Tâches à réaliser:
**1.** Pour chacune des affirmations suivantes, dites si elle concorde avec l'article sur les pneus du Saint-Laurent, en répondant par oui ou non et en citant mot pour mot les termes de l'article qui tranchent la question. (a) Le brise-lame a été installé en 1990 pour agrandir la marina de Beauharnois. (b) Nathalie Lasselin organise des opérations de nettoyage dans le fleuve depuis 2010. (c) Les pneus étaient reliés entre eux par des sangles en métal.
**2.** Extrayez de l'article sur les pneus du Saint-Laurent le passage compris entre « Caroline Chatelard, La » et « Saint-Laurent ce week-end. », bornes incluses.

Texte du document:

Une opération dépollution pour retirer près d’un millier de pneus du Saint-Laurent

Caroline Chatelard, La Presse Canadienne
Une opération dépollution pour retirer près d’un millier de pneus du Saint-Laurent

MONTRÉAL — Des pieds palmés d’un genre inhabituel investissent le Saint-Laurent ce week-end.

Menés par l’exploratrice et cinéaste sous-marine Nathalie Lasselin, des plongeurs bénévoles arpentent le fond du fleuve à la hauteur de Beauharnois, en Montérégie, pour sortir de l’eau des centaines et des centaines de pneus qui polluent le milieu aquatique depuis plusieurs décennies.

Ces pneus, ils viennent d’un brise-lame constitué de 40 000 d’entre eux, qui avait été installé en 1990 pour agrandir la marina de Beauharnois et qui a coulé depuis. Seulement, les pneus ont été attachés les uns aux autres par des sangles en caoutchouc contenant de l’uréthane, une substance chimique qui, à une concentration trop élevée, peut causer des dommages pour la santé. À cela s’ajoute bien sûr la pollution par microplastiques induite par les pneus eux-mêmes et par le plastique qui les entourait lorsqu’ils ont été mis à l’eau.

Il s’agit d’un nouveau type de mission pour Mme Lasselin, membre de l’organisme à but non lucratif Aqua Sub Terra, dont la vocation est la protection et la promotion des ressources aquatiques et souterraines. La plongeuse a déjà trempé ses palmes à plusieurs reprises dans le fleuve, que ce soit autour de Montréal ou dans d’autres portions et organise des opérations de nettoyage dans le fleuve depuis 2017. Elle y a vu toute sorte de choses, des classiques téléphones cellulaires et carcasses de voitures aux drones et aux armes à feu.

Ces pneus, elle a eu vent de leur existence il y a quelques années, juste après avoir traversé le fleuve de l’île Perrot jusqu’à Repentigny. «Une histoire assez triste», dit-elle. Aux premières glaces, le brise-lame en pneus «n’a pas tenu le coup», lui avait raconté l’homme. «Les pneus se sont retrouvés un petit peu sur la rive, mais surtout dans le fond du fleuve, rapporte-t-elle encore. Donc ça fait 35 ans qu’il reste des milliers de pneus dans le fond du fleuve.» C’est pourquoi l’an passé, elle a décidé de s’attaquer à ce problème.

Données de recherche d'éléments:
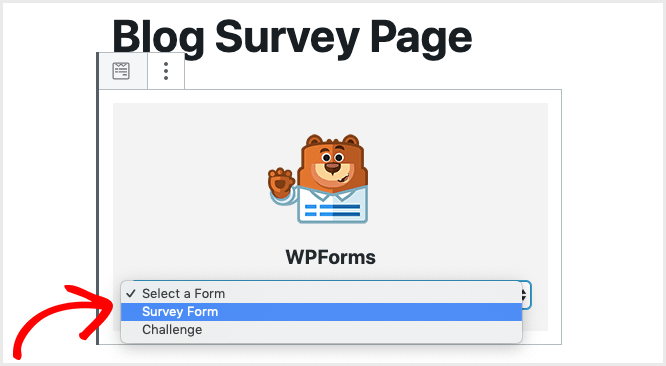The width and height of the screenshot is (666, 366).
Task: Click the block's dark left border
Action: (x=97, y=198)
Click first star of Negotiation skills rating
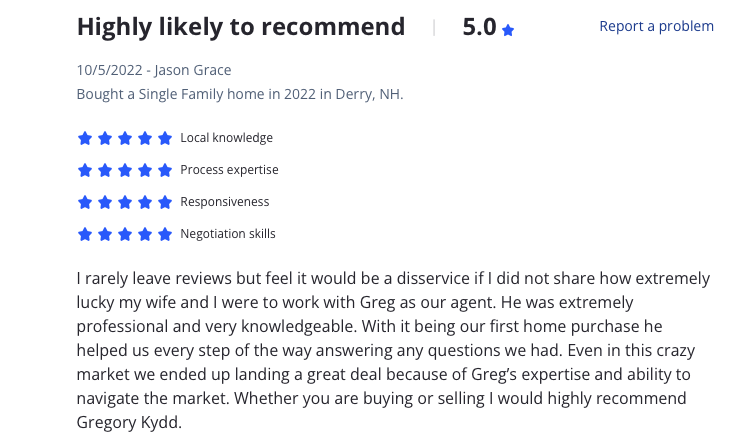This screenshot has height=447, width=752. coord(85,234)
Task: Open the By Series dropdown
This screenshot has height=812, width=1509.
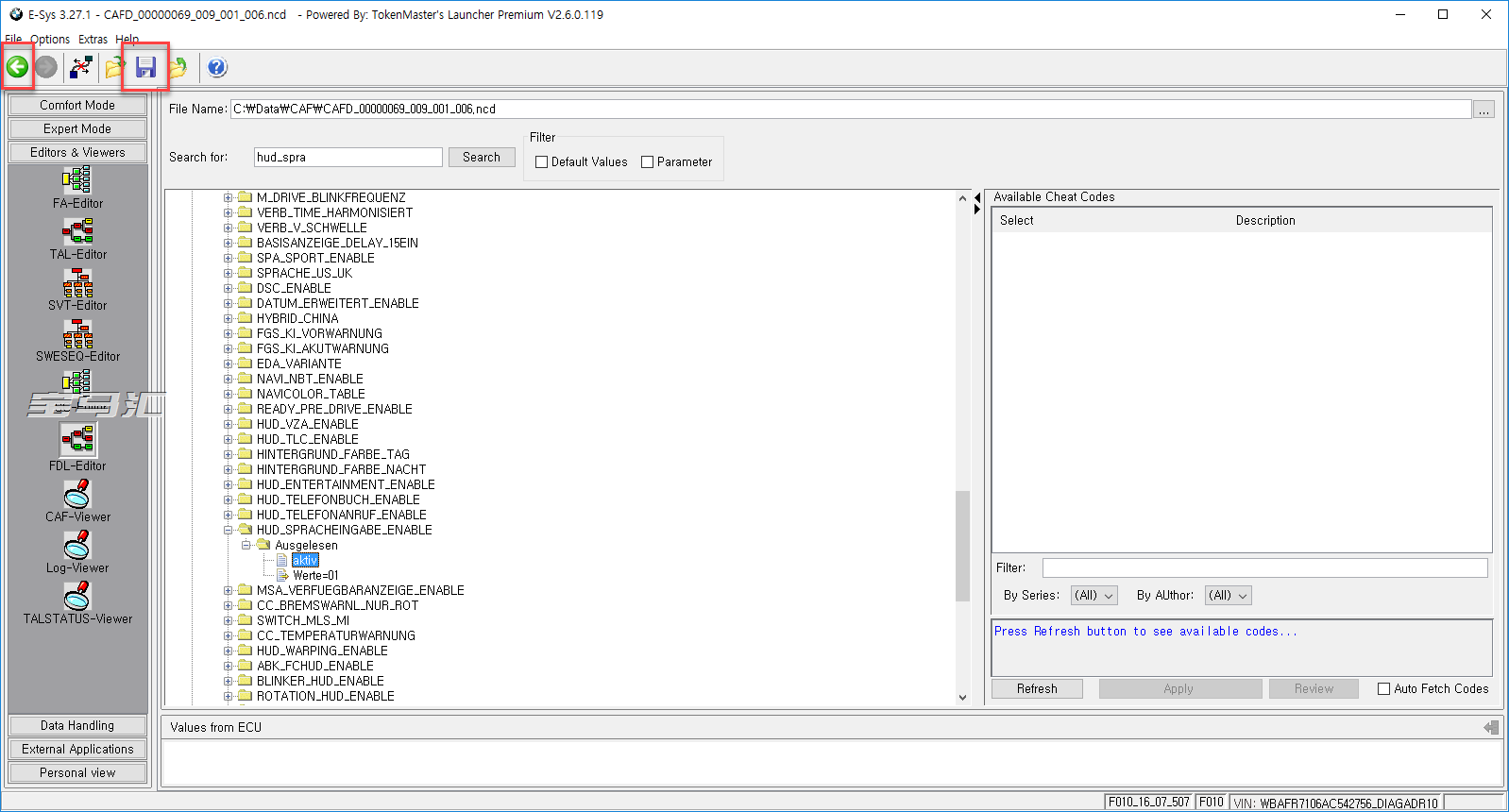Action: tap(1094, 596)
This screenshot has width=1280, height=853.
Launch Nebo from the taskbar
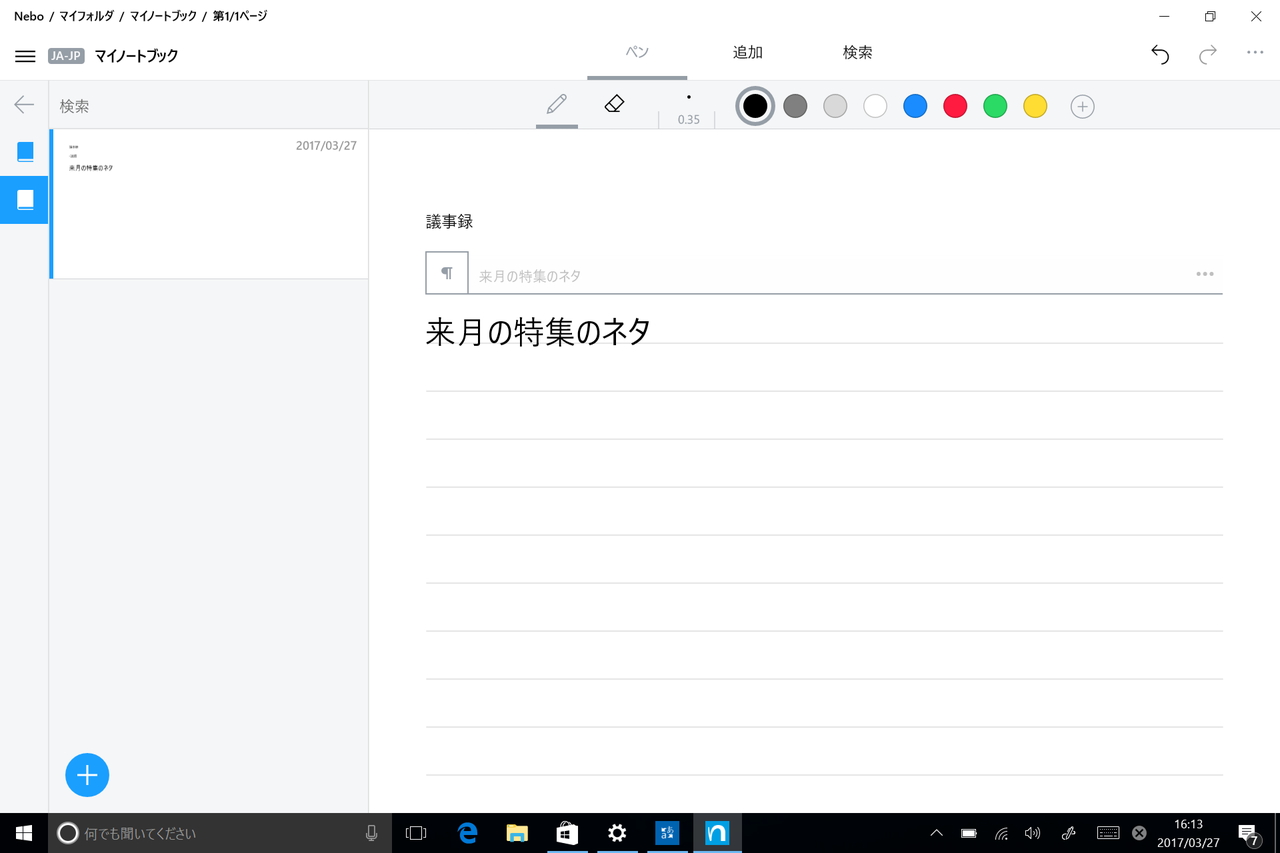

Corrigé:
**1.**
(a) Oui : « qui avait été installé en 1990 pour agrandir la marina de Beauharnois ».
(b) Non : « organise des opérations de nettoyage dans le fleuve depuis 2017 ».
(c) Non : « attachés les uns aux autres par des sangles en caoutchouc contenant de l’uréthane ».

**2.**
Caroline Chatelard, La Presse Canadienne
Une opération dépollution pour retirer près d’un millier de pneus du Saint-Laurent

MONTRÉAL — Des pieds palmés d’un genre inhabituel investissent le Saint-Laurent ce week-end.